═════ Data section ═════

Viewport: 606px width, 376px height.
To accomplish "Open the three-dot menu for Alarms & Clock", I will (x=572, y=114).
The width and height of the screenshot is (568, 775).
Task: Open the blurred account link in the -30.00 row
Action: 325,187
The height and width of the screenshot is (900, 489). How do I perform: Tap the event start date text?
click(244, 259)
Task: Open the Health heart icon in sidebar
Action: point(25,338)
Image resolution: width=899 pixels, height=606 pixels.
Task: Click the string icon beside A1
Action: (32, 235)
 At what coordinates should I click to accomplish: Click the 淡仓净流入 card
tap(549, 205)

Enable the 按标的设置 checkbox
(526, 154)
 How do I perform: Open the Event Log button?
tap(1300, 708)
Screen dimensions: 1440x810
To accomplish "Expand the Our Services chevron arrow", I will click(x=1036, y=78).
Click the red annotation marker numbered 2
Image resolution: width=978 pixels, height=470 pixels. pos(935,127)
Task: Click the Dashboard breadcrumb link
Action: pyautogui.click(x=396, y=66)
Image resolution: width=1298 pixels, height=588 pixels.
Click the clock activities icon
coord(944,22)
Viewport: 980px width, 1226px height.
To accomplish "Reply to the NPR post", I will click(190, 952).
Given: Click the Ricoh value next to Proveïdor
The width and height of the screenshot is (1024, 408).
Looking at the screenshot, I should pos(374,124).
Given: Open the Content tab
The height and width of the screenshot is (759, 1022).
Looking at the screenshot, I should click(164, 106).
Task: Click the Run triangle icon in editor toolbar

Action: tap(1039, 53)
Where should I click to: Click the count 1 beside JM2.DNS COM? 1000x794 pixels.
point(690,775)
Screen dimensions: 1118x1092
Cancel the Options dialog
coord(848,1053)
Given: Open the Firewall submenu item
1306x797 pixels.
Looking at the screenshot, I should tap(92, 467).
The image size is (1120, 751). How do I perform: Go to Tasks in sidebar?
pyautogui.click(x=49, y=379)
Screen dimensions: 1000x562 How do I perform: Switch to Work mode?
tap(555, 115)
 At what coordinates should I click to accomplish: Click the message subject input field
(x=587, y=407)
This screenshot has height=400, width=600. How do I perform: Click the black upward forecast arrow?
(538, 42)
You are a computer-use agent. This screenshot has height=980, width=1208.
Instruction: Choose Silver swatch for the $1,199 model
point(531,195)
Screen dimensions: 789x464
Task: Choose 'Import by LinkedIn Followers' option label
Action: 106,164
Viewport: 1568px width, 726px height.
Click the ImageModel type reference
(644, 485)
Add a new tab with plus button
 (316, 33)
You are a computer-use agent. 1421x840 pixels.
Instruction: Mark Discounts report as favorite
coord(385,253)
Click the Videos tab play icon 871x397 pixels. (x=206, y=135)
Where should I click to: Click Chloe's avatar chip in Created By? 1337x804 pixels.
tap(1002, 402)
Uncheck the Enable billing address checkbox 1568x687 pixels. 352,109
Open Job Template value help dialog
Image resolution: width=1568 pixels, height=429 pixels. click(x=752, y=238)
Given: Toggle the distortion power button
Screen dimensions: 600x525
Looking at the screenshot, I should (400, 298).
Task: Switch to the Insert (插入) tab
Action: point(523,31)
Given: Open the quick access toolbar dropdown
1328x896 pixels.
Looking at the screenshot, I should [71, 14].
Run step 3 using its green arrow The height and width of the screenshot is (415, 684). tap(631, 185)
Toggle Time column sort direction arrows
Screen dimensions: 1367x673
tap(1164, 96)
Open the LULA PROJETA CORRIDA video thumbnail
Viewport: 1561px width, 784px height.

═════

■ What is needed ■
Only one stretch of the entries above is wanted: the lines from the one containing "Open Job Template value help dialog" through the one containing "Given: Open the quick access toolbar dropdown". Please reproduce it exactly.

■ Output ■
Open Job Template value help dialog
Image resolution: width=1568 pixels, height=429 pixels. click(x=752, y=238)
Given: Toggle the distortion power button
Screen dimensions: 600x525
Looking at the screenshot, I should (400, 298).
Task: Switch to the Insert (插入) tab
Action: point(523,31)
Given: Open the quick access toolbar dropdown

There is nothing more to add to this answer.